BRIEF DESCRIPTION OF THE DRAWINGS
[0016] The patent or application file contains at least one drawing
executed in color. Copies of this patent or patent application
publication with color drawing(s) will be provided by the Office
upon request and payment of the necessary fee.
[0017] The foregoing and other aspects of the present invention are
best understood from the following detailed description when read
in connection with the accompanying drawings. For the purpose of
illustrating the invention, there is shown in the drawings
embodiments that are presently preferred, it being understood,
however, that the invention is not limited to the specific
instrumentalities disclosed. Included in the drawings are the
following Figures:
[0018] FIG. 1A is a two dimensional view of a simplified 2D version
of the randomized hashing scheme in a feature space fractured into
regions by a set of randomly chosen splitting planes Each region is
associated with a hash code indicating where it falls with respect
to the splitting planes;
[0019] FIG. 1B is a four-dimensional view of the relationship
between hash codes and associated with the vertices of a hypercube
in an exemplary embodiment;
[0020] FIG. 2 is a flow chart showing operation of an exemplary
algorithm for use with segmenting images in accordance with some
embodiments of the random hashing scheme;
[0021] FIG. 3 shows two histograms of the distributions of the GCE
and Rand Index metrics over a sample data set as a result of the
application of certain embodiments of the random hash scheme.

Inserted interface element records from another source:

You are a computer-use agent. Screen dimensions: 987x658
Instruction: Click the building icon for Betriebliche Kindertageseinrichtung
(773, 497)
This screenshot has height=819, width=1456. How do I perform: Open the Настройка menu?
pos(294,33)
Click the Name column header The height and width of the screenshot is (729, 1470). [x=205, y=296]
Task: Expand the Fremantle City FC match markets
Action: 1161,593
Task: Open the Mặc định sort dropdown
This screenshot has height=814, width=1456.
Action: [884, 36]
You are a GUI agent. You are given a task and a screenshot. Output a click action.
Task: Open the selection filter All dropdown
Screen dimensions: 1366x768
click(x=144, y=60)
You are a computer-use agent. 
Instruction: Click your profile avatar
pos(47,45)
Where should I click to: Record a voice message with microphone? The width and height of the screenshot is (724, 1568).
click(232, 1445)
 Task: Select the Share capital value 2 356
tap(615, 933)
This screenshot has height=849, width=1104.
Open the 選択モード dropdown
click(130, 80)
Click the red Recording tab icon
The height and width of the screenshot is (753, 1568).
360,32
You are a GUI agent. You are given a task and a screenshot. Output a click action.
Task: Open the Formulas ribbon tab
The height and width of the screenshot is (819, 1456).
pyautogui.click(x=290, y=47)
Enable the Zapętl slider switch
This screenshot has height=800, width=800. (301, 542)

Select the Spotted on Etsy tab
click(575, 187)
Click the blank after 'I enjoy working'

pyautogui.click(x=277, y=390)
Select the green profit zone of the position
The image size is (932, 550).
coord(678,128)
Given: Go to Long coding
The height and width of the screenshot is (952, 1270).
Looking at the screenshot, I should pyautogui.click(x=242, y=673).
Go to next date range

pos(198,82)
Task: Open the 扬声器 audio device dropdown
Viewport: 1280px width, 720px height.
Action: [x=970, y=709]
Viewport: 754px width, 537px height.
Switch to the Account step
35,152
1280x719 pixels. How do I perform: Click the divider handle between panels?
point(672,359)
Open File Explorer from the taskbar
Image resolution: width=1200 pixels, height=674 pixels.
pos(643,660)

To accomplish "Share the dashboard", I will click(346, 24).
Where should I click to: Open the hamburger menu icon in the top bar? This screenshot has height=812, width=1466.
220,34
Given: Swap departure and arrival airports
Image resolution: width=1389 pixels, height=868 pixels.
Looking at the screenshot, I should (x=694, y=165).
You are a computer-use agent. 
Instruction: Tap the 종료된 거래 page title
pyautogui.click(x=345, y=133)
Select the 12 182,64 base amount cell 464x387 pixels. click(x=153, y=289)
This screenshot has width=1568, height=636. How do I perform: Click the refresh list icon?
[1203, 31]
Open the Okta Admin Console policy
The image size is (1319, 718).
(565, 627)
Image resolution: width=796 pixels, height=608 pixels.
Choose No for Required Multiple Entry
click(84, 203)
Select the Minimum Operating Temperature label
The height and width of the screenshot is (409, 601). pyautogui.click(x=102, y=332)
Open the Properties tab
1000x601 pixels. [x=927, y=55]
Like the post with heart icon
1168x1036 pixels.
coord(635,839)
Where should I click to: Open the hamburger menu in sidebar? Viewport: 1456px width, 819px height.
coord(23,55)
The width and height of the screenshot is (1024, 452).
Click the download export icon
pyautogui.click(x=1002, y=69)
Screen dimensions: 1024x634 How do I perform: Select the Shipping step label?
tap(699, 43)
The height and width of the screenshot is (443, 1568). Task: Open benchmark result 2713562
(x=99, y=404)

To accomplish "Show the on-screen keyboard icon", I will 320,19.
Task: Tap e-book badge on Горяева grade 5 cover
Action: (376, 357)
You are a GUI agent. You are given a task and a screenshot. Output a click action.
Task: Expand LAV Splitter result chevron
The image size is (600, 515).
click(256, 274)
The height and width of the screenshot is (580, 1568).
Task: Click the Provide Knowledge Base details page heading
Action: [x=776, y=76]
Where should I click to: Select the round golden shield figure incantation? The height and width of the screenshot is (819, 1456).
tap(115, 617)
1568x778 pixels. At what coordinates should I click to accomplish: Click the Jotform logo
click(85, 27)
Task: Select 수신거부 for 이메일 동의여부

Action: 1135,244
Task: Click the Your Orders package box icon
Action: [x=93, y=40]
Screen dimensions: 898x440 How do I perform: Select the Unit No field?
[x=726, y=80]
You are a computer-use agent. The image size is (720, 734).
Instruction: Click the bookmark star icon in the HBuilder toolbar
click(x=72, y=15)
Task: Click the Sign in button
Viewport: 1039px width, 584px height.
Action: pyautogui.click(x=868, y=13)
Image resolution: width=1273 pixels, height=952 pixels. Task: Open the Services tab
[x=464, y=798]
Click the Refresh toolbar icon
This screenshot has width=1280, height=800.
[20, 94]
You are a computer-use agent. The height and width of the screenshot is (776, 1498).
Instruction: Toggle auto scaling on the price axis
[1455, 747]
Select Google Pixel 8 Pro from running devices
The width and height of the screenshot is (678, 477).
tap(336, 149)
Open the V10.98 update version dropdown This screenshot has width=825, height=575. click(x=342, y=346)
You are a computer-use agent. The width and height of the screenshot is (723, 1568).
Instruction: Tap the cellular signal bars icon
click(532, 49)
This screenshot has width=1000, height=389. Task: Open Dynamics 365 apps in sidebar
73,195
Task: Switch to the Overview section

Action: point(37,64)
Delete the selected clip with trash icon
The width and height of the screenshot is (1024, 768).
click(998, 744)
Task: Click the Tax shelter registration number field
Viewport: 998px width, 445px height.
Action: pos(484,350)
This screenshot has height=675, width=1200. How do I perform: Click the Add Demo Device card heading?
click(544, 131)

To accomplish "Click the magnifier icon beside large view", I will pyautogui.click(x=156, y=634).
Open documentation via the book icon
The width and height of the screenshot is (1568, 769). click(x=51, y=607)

[0022] FIG. 3 includes sample images along with the human
segmentation and the machine segmentation.
[0023] FIG. 4 shows a plurality sample images, along with the human
segmentation and the machine segmentation, including both prior art
and an embodiment of the random hashing scheme.
DETAILED DESCRIPTION OF ILLUSTRATIVE EMBODIMENTS
[0024] The segmentation scheme described in this application
employs a feature based approach. Each pixel in the image is
described by a feature vector which encodes a set of properties
used to describe that pixel. Embodiments of the present invention
can employ a simple color descriptor vector, which is an example of
a feature vector, but some embodiments also use more sophisticated
feature vectors such as a histogram of color values or a vector of
texture coefficients. Some embodiments can employ an approach to
segmenting natural images which leverages the idea of randomized
hashing. The procedure aims to replace the problem of finding
clusters in the feature space with the problem of finding local
maxima in a graph whose topology approximates the geometry of the
underlying feature space. In so doing the method can bypass the
computational effort associated with computing distances between
feature vectors which can comprise a significant fraction of the
effort in other techniques such as k-means clustering and mean
shift segmentation.
[0025] The method can be controlled by a few parameters namely, the
number of random splitting planes, n, The Hamming Distance
threshold, k, and the window size that is used to average the color
vectors, w. By adjusting these parameters the algorithm can be made
to produce over segmentations or under segmentations of the input
imagery. Importantly the number of segments that are produced is
implicitly controlled by these parameters rather than explicitly
provided as an input to the algorithm.
[0026] These techniques can be employed in a computing environment
available to a person of ordinary skill in the art, including
performing the prescribed calculations on a PC, embedded processor,
mobile device, cloud computing environment, client-server
environment, DSP, or dedicated hardware circuit capable of
performing the methods disclosed herein.
[0027] Given a set of feature vectors (e.g. pixels having
predetermined properties, where each selected property is a
dimension in a feature space), the goal of the segmentation
procedure is to divide them into a set of clusters which capture
the most salient groupings in the distribution. An example of a
feature space for use with some embodiments includes a 3D space
with orthogonal axes for each color: red, green, and blue (RGB). In
some embodiments, the feature space uses axes for Y, Pb, and Pr. In
some embodiments, more than three dimensions can be used. For
example, other dimensions can include motion vectors, depth, or
other information that can be obtained related to each pixel, so
that each pixel (or group of pixels) can be mapped to the feature
space.
[0028] Entries in this feature vector characterize salient
properties of the region surrounding that pixel such as color (e.g.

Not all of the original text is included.